PDA

View Full Version : Programming Challenge 11: Serialization



Verminox
May 12th, 2008, 02:39 PM
The Challenge

Write a program implementing methods to serialize and unserialize (http://en.wikipedia.org/wiki/Serialization) data, specifically, Associative Arrays.

Description
You have to be able to take any variable, whether integer, float, string, or array, and serialize it to a string which can be stored somewhere and later unserialized to construct the same variable again.

Although this would seem simple for primitive data types, the main challenge is that your variable might very well be a complex array structure. For example it could be a 2D associative array with each array element having a varying data type.

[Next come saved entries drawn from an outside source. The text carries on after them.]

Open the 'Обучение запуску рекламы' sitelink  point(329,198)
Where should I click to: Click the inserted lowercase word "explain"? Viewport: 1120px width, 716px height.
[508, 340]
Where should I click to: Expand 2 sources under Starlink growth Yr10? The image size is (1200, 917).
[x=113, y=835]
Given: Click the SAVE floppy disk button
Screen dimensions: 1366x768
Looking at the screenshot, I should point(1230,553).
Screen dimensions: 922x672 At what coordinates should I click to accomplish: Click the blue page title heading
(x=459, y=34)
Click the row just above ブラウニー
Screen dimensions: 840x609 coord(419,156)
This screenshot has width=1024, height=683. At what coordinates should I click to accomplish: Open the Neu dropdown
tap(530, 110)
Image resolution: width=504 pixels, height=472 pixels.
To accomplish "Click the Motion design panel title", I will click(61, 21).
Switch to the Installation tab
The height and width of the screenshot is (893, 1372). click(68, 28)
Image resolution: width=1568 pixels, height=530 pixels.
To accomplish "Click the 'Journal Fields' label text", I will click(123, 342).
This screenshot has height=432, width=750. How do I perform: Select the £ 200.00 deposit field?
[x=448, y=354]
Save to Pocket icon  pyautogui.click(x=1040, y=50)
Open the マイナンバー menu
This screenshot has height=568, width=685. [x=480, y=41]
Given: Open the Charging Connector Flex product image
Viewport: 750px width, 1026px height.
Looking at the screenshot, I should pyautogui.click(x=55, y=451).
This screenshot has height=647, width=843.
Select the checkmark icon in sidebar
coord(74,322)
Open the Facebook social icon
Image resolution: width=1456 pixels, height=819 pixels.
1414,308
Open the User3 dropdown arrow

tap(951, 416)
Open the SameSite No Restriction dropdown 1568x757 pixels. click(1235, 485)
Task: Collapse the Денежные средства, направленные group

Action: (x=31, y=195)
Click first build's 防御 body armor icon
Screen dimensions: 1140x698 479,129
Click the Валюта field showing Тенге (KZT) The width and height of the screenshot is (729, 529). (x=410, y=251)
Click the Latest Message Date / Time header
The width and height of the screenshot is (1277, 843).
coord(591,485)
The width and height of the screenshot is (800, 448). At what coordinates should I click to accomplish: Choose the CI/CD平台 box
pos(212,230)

Your serialize() function should create the string in such a way that your unserialize() function should restore the variable as it was, complete with having the same data types as before.

For an example, see PHP's built in serialize function.

echo serialize(5) . "\n"; // Integer
echo serialize( array( 'foo' => 'bar', 'eggs' => 'spam' ) ); // Associative array

i:5;
a:2:{s:3:"foo";s:3:"bar";s:4:"eggs";s:4:"spam";}

Of course, your format does not have to be like the one above. You can let your serialized string be of any format as long as you can safely unserialize it (see next section).

Needless to say, you can't use built-in functions such as the one above.

String Format

There are two paths you can take when creating your own format to store the serialized variables.

1. Compact. Reduce the size of the output string as much as possible. Basically, optimize the serialization process. This strategy is useful for large amounts of data. Your format does not have to human-readable at all. In fact, if you want to go extreme you can even work on the bit level if you are good with binary data handling.

2. Human Readable. If you choose this category your string format has to be neat and readable so that one can understand what the data is without even having to use the unserialize() function (you still have to implement that though :p). Here string size is not of importance. Human readable format includes anything from a simple comma separated list to a full fledged XML document. It's your choice, go wild!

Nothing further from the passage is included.